I was told by insurance company that it was not that important and they would get to it in due time. That is a load of B.S.,
I cannot understand the reasoning behind this. The retail cost of these strips is $2.00 each.by approving them at $8.00 per day, that stops me from having issues and not going to hospital for a severe hypoglycemic event. One trip to hospital is way more than $8.00 per day and the risk of me dying or going into a coma is way less. How can they have the right to say it’s no big deal!
That’s my point!

My understanding is that with Medicare, you have two options for strips. Part B and the prescription coverage under part D. All your doctor has to do is write a prescription for the amount you want along with a note of medical necessity. I’m not on Medicare, but have read about this issue multiple times and it works. The G5 only requires two calibrations a day. As far as I know, Medicare patients have to get their Dexcom supplies directly from Dexcom, who include 150 strips with the order each month.

Now, the not so good news. There are stories going around the forums now, from Medicare patients who were moved over to the G6. According to them, Medicare is refusing to cover strips once the patient is on the G6, which doesn’t require any calibrations. You can still get them through part D, the copay will be a lot higher.
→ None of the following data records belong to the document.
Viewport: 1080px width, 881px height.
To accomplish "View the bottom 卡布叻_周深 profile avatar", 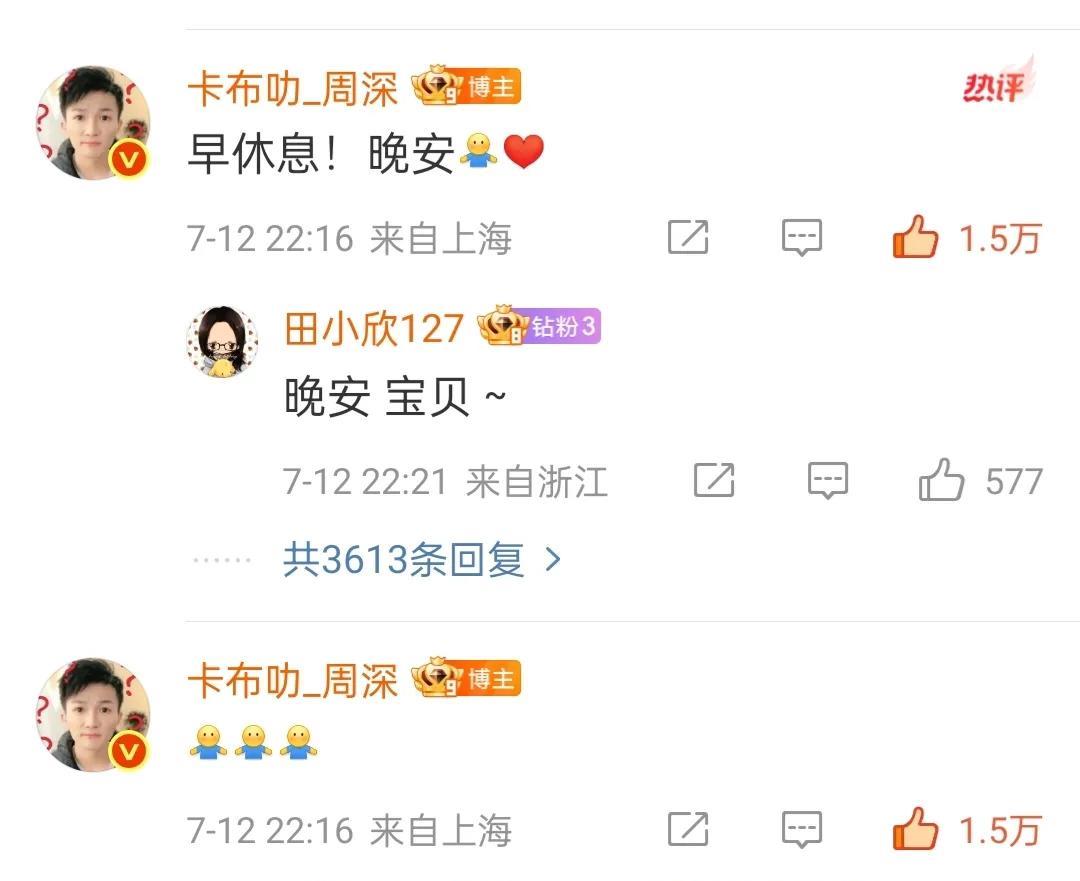I will click(x=93, y=714).
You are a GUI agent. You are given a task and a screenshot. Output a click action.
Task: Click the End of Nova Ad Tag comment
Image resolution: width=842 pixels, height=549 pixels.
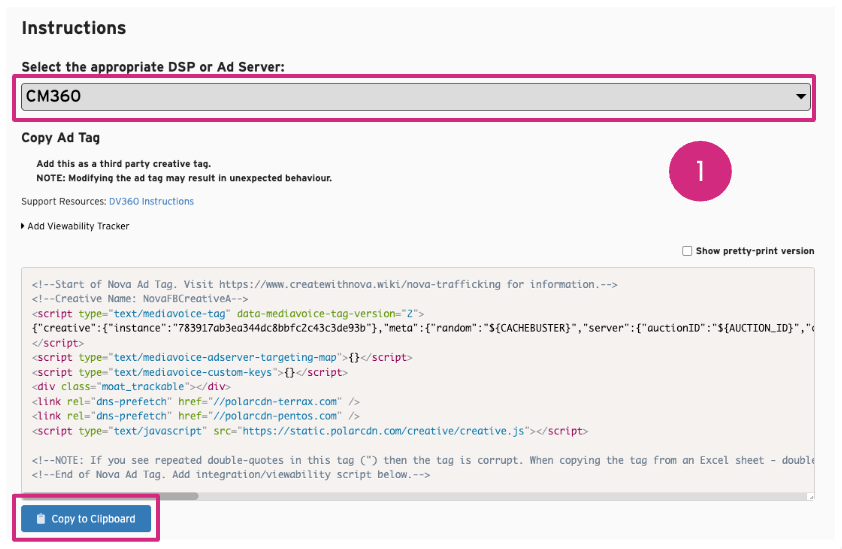(230, 474)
I am switching to G6 some time in the near future. But that still doesn’t account for the lunacy that is part of the insurance providers.
Since when is it cheaper to pay for a hospital visit, around $1000.00 per day than to pay $8.00 per day for test strips!
That’s my point totally. Give out test strips like candy at $1000.00 per day! No one is gonna test 500 times a day.That is testing approximately every three minutes.
Why should they care how many times a day that someone tests. If they are not in the hospital it saves them money! It makes absolutely no sense to limit test strips for anyone at anytime. They should be free! One or two 3 day hospital stays would potentially cover tests strips for a lifetime. Given the costs of a 3 day stay one can easily spend 15 K without trying.
Why not let people test until the cows come home and keep them out of hospitals and save that money for other more serious conditions that could arise!
It’s no wonder that this is a government run program. Find the stupidest way to do things and spend money like water. Control the most ludicrst items and overcharge as much as possible to make up for the senseless spending!

How is the accuracy with Livongo and the quality of the meter? My problem with the Livongo program is that it’s being dictated that or they cut you back on strips and lancets to an insufficient quantity. It’s Insurance bullying to force a change, taking away patient choice to pick tools that work best. The Livongo meter is much larger than the Verio One Touch that my son prefers. Plus there is no research available to make an informed choice on Livongo. I don’t who the company is and it’s hard to find much data on the tools.